===== DATA

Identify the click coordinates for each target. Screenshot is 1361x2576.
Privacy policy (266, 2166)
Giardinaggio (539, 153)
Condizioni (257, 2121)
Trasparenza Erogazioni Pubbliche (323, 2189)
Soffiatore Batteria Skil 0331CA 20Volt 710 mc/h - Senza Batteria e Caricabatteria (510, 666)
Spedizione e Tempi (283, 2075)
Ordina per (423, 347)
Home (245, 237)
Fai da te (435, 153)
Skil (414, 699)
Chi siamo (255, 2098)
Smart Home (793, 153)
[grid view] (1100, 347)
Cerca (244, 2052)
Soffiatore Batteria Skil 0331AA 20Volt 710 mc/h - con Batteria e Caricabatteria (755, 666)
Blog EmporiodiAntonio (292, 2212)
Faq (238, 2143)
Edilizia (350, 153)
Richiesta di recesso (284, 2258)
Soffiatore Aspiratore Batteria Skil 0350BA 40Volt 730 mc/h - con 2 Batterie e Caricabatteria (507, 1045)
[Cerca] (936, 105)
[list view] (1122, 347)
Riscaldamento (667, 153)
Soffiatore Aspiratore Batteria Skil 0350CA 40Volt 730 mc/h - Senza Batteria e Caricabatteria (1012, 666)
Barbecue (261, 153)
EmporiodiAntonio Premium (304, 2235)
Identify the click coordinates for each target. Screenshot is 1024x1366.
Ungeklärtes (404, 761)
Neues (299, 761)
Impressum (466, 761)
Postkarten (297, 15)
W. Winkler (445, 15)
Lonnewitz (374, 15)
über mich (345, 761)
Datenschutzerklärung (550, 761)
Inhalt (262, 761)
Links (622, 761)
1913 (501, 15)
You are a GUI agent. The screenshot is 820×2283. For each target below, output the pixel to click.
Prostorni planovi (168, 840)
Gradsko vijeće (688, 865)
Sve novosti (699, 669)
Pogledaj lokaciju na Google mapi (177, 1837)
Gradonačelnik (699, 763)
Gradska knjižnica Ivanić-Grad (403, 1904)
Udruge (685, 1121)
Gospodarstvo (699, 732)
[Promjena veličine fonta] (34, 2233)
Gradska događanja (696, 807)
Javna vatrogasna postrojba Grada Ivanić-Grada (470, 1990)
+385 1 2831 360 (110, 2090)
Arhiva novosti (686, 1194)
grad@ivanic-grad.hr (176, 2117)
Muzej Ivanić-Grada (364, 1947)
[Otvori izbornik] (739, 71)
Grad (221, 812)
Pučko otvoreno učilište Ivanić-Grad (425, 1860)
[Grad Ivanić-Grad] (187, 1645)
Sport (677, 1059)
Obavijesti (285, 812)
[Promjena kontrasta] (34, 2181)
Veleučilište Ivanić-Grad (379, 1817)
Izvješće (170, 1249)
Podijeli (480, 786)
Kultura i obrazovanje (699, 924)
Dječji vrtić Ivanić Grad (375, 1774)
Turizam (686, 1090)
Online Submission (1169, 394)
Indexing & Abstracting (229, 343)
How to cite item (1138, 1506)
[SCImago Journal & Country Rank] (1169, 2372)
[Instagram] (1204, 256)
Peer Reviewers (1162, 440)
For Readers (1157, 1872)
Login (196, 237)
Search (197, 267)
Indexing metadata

==========

Take the lines from the first line of the records through the line holding "Soffiatore Batteria Skil 0331AA", both included, and please reproduce them exactly with nothing added.

__YOUR RESPONSE__
Identify the click coordinates for each target. Screenshot is 1361x2576.
Privacy policy (266, 2166)
Giardinaggio (539, 153)
Condizioni (257, 2121)
Trasparenza Erogazioni Pubbliche (323, 2189)
Soffiatore Batteria Skil 0331CA 20Volt 710 mc/h - Senza Batteria e Caricabatteria (510, 666)
Spedizione e Tempi (283, 2075)
Ordina per (423, 347)
Home (245, 237)
Fai da te (435, 153)
Skil (414, 699)
Chi siamo (255, 2098)
Smart Home (793, 153)
[grid view] (1100, 347)
Cerca (244, 2052)
Soffiatore Batteria Skil 0331AA 20Volt 710 mc/h - con Batteria e Caricabatteria (755, 666)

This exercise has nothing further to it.